Thes Beatles are giving up drugs to become practical philosophers of the present century (The Beatles Anthology by The Beatles p. 263)
PAUL McCARTNEY: There was a press conference. It was suggested that as we were going with the Maharishi, it might be a good idea to accommodate the press, it also saved them waiting around outside our windows. I don't remember that we specifically said that we'd given up drugs - but at the time I think we probably had, anyway.
GEORGE HARRISON: LSD isn't a real answer. It doesn't give you anything. It enables you to see a lot of possibilities that you may never have noticed before, but it isn't the answer. You don't just take LSD and that's it forever, you're OK. To get really high, you have to do it straight. I want to get high, and you can't get high on LSD. You can take it and take it as many times as you like, but you get to a point that you can't get any further unless you stop taking it.[67]

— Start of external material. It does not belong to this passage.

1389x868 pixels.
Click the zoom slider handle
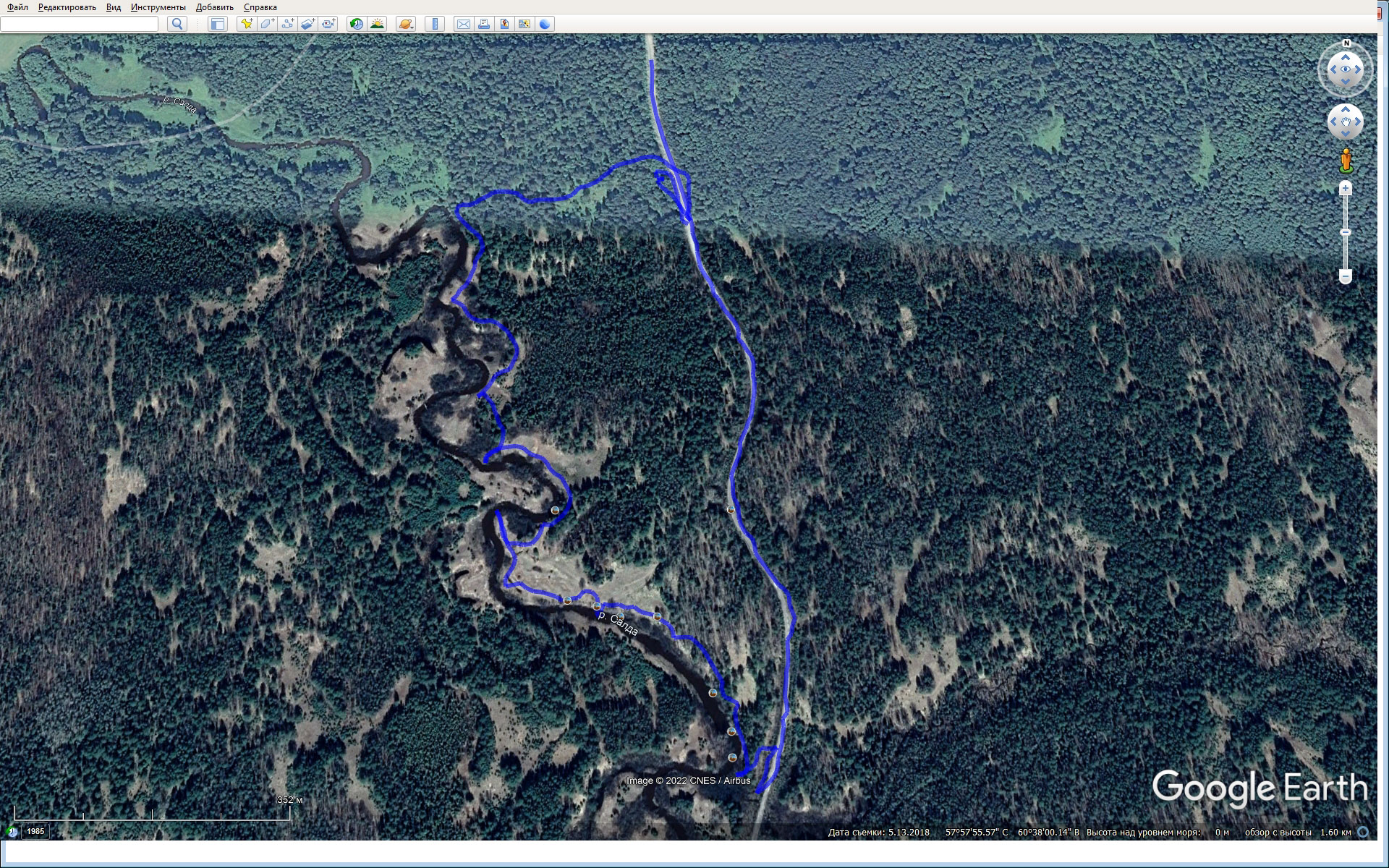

PAUL McCARTNEY: You cannot keep on taking drugs forever. You get to the stage where you are taking fifteen aspirins a day, without having a headache. We were looking for something more natural. This is it.
It was an experience we went through. Now it's over and we don't need it any more. We think we're finding other ways of getting there.[67]
GEORGE HARRISON: It helps you find fulfilment in life, helps you live life to the full. Young people are searching for a bit of peace inside themselves. [67]
JOHN LENNON: Don't believe that jazz about there's nothing you can do, and ‘turn on and just drop out, man' - because you've got to turn on and drop in, or they're going to drop all over you.
GEORGE HARRISON: We don't know how this will come out in the music. Don't expect to hear Transcendental Meditation all the time. We don't want this thing to come out like Cliff and Billy Graham. [67]
MAHARISHI MAHESH YOGI: I can train them as practical philosophers of the present century, something very great and of use to the world. I see the possibility of a great future for them.